━━━ 文書抜粋
筆者が2011年4月に「feel at home Music」を立ち上げた理由の一つに、2000年頃からの約10年間、メジャーデビューを目指すアーティストが契約や法律の知識がないままインディーズレーベルやプロダクションと安易に契約を結んでしまい、そのトラブル相談を多く受けたことがあげられます。

もちろん、契約内容や詳細な説明を丁寧にされているレーベルやプロダクションも存在していましたが、一方では制作費に見合わない音源が制作されていたり、名前だけで実態のないプロダクションも存在していました。

本記事ではアーティストが結ぶ「マネジメント契約」「専属実演家契約」「著作権契約」を中心に、付随する「アーティスト印税(歌唱印税)」「作家印税」などについて一般的な解釈をご紹介していきたいと思います。

1.マネジメント契約について

マネジメント契約はアーティストとプロダクション(=事務所)との間で結ぶ契約です。

プロダクションはアーティスト(タレント)の行うライブやレコーディング、メディア出演や雑誌取材など様々な仕事の営業やサポートを行い、その報酬として出演料などを受け取ります。受け取った出演料などは「マネジメント契約」に基づきアーティストへ支給することになります。

支給方法は大きく二つに分かれ、一つは固定給、もう一つは歩合制です。前者はサラリーマンと同じように毎月決まった金額を支給する方法。後者はアーティストと事務所で割合(例えば5対5など)を決めて支給する方法。この割合に決まった数字はなく、『プロダクションの方針』『アーティストの芸歴』『事務所への貢献度』などによって変わります。

一般的にはプロダクションとマネジメント契約を結ぶと、マネージャーがついて、あれこれお世話をしてくれて…というイメージがあると思いますが、マネージャーも専属の場合と兼任の場合があるので、どんなプロダクションと契約したとしても、まずはアーティスト自身に『自分で考えて行動できる素養』が求められてきます。

2.専属実演家契約について

専属実演家契約はアーティストとレコード会社との間で結ぶ契約です。

アーティストは著作権法上「実演家」と呼ばれ、自身の歌や演奏を録音物に固定できる「録音権」や映像を録画媒体に固定できる「録画権」という権利を有しています。レコード会社はCDや音源、DVDやBlu-rayを出すためにこれらの権利を譲り受け、その報酬として『アーティスト印税(歌唱印税)』を支払う約束をします。そして、これらの取り決めを行ったものが「専属実演家契約」です。
━━━━━━
━━━ データセット行
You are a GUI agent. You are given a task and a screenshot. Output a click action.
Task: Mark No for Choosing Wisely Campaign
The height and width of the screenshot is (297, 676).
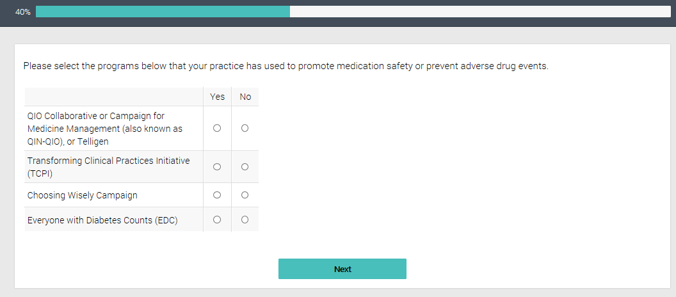pos(245,195)
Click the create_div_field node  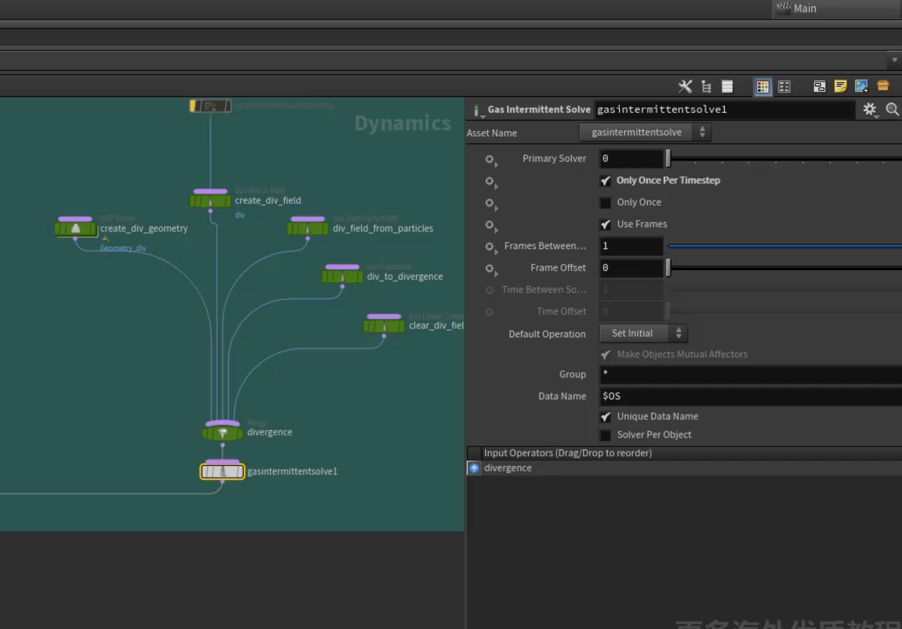pos(210,201)
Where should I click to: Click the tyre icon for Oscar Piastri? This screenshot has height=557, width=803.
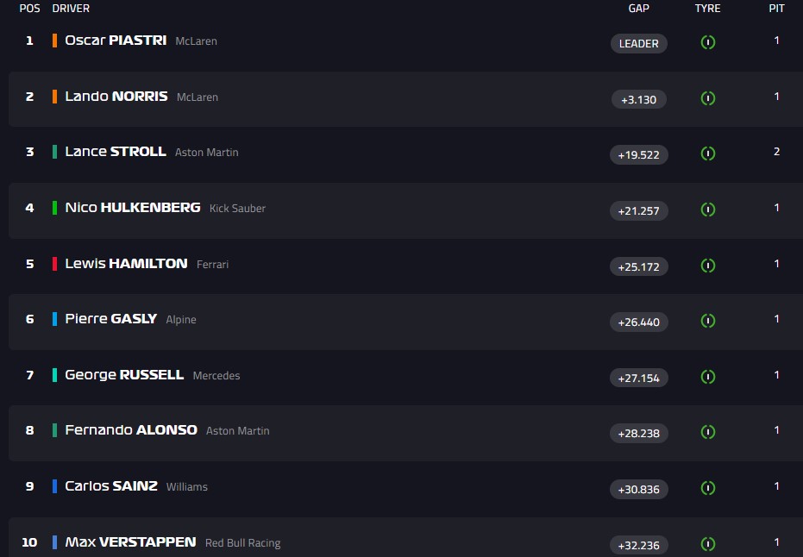707,42
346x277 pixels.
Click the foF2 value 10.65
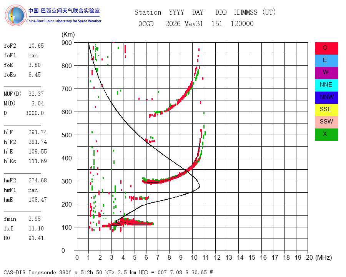pos(36,46)

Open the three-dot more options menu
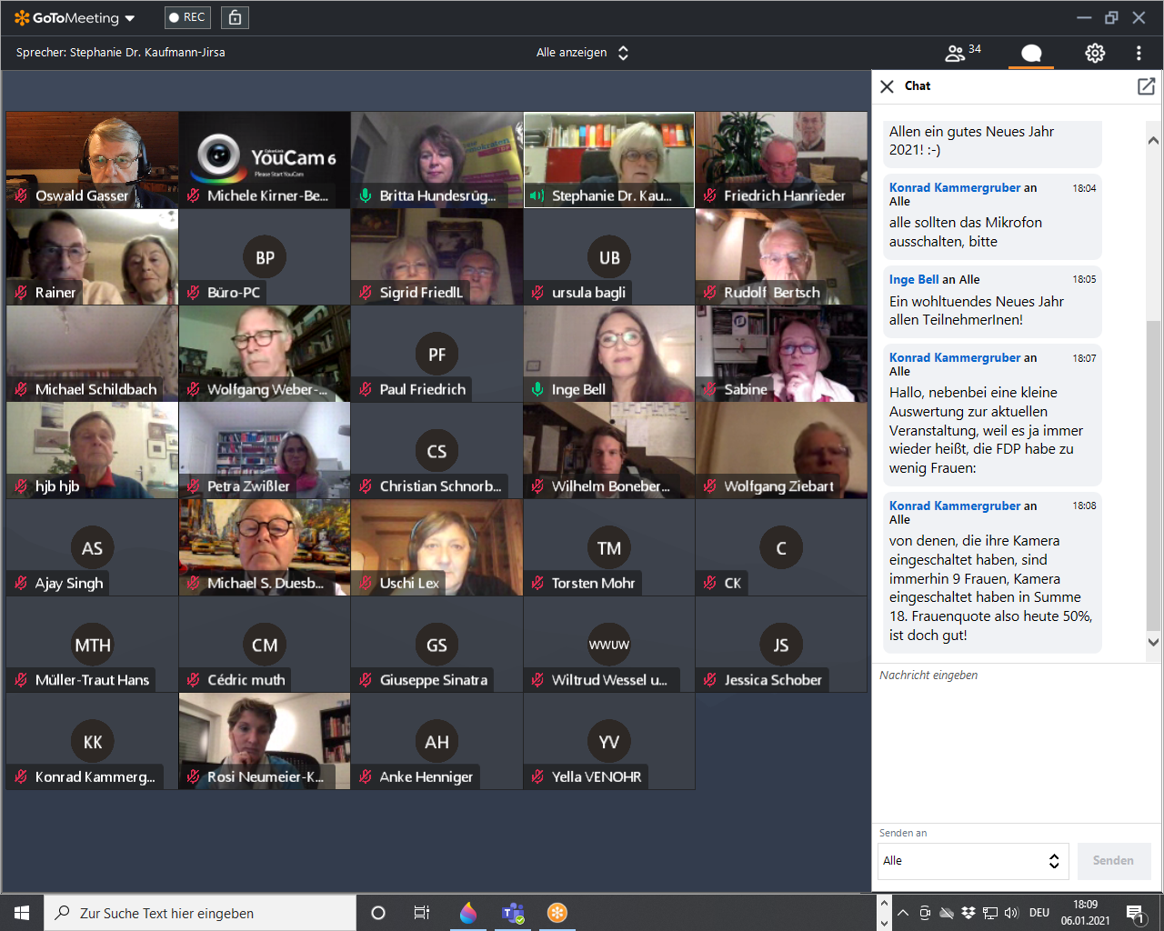click(1139, 53)
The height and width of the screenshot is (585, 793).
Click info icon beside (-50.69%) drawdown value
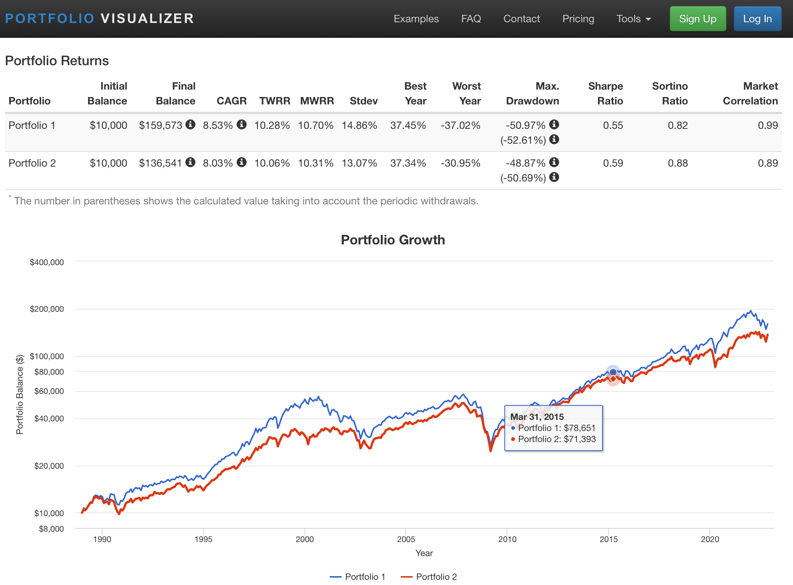click(554, 177)
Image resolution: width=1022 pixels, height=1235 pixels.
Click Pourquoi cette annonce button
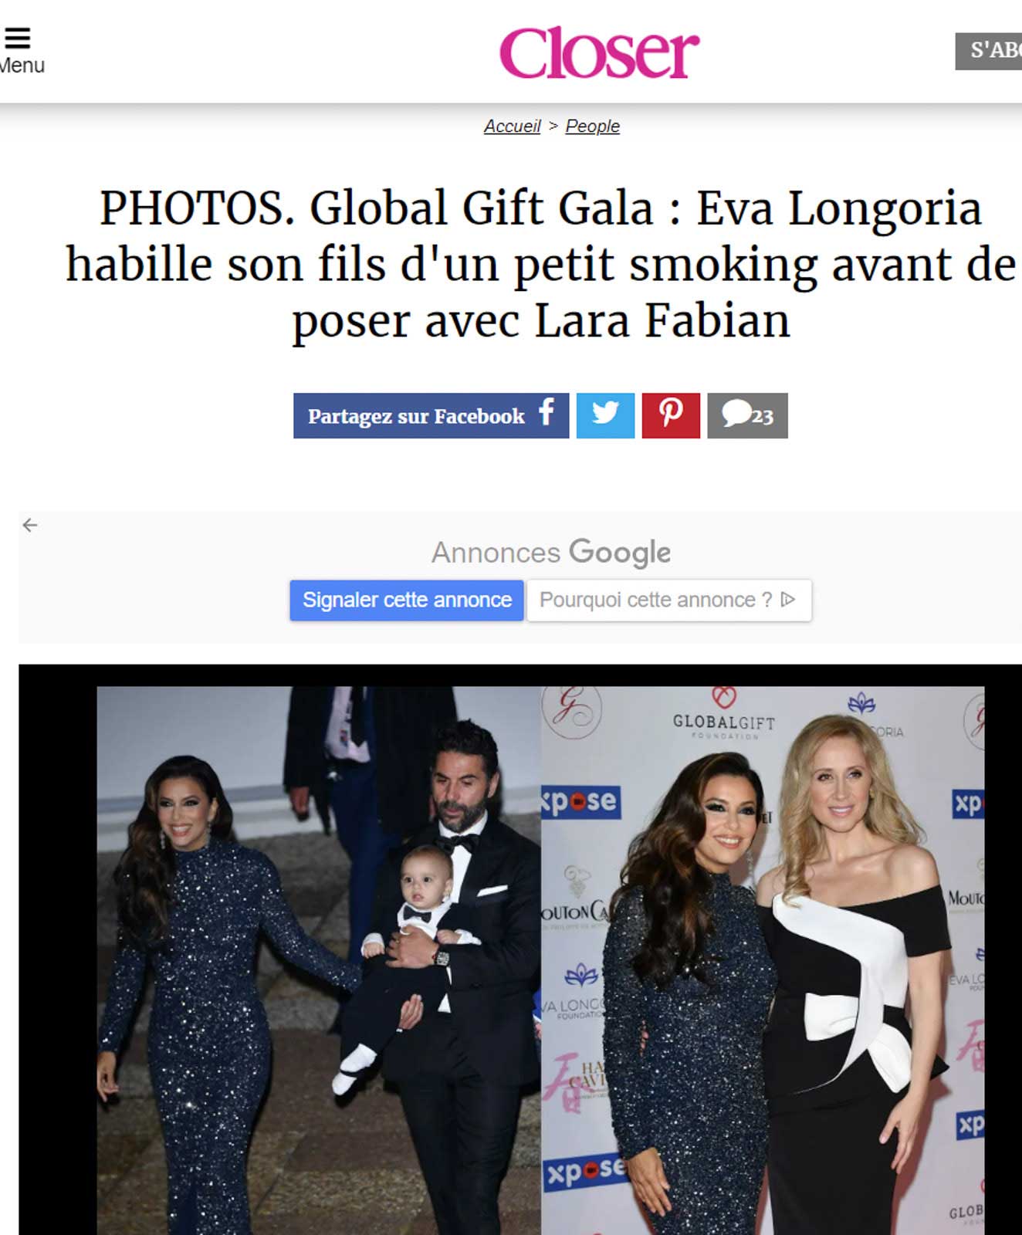pyautogui.click(x=668, y=600)
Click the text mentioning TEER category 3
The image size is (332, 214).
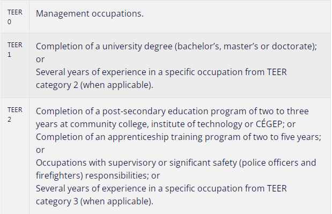pyautogui.click(x=94, y=201)
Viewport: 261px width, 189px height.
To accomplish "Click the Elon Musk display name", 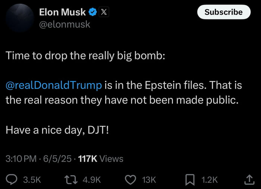I will (62, 12).
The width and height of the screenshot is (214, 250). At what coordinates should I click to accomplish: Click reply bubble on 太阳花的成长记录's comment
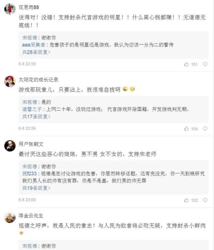[205, 129]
━━━━━━
▸ タスク一覧
1 – アーティスト契約に関する文書について、次の(a)〜(c)が内容と一致するかをそれぞれ「はい」または「いいえ」で判定し、根拠となる文書中の語句をそのまま引用せよ。(a) 筆者は2011年4月に「feel at home Music」を立ち上げた。(b) 歩合制でのアーティストと事務所の割合は5対5と決まっている。(c) 専属実演家契約はアーティストとプロダクションとの間で結ぶ契約である。
2 – アーティスト契約に関する文書の続きを、最後の文の後から書き進めよ。
これらの行は今回使用しない。

▸ タスク回答
1 –
(a) はい。「筆者が2011年4月に「feel at home Music」を立ち上げた」
(b) いいえ。「この割合に決まった数字はなく」
(c) いいえ。「専属実演家契約はアーティストとレコード会社との間で結ぶ契約です。」

2 –
実演家契約は大きく二つに分かれ、一つは包括契約、もう一つは単発契約です。前者はレコード会社と年単位の契約を結び、期間内に作品を出し続けるという契約。契約期間内は他のレコード会社から作品をリリースすることはできません。後者は楽曲単位や作品単位で契約を結び、制作の都度リリースするレコード会社を変えられる契約。ちなみに当スタジオで流通/配信タイトルをリリースする場合、後者の単発契約を交わしております。

また、実演家は著作隣接権(放送権、送信可能化権、譲渡権、貸与権、など)や二次使用料請求権、貸与報酬請求権なども有しています。

レコード会社が有する権利

レコード会社はミュージシャンやエンジニアに演奏やレコーディングなどの仕事を依頼して「原盤」と呼ばれるマスターテープを制作することが出来ます。この時、原盤を作った会社(もしくは個人)のことを「原盤制作者」と呼び、原盤制作者は「原盤権」を有することになります。

原盤権は著作権法上「レコード製作者の権利」に分類され、「貸与権」や「複製権」などが含まれます。CD等のパッケージに記載されている「権利者の許諾なく○○することは著作権法上で禁じられています」という文言は、これらの権利に基づいて記載しています。

アーティスト印税(歌唱印税)について

アーティスト印税(歌唱印税)は新人アーティストの場合1%、大物歌手になっても3%~5%といった数値が目安となります(全ての契約がこの限りではありません)。例えば1枚1,000円のCDが売れたら、新人アーティストにはその1%の10円が印税として支払われます。

3.著作権契約について

著作権契約はアーティストと音楽出版社との間で結ぶ契約です。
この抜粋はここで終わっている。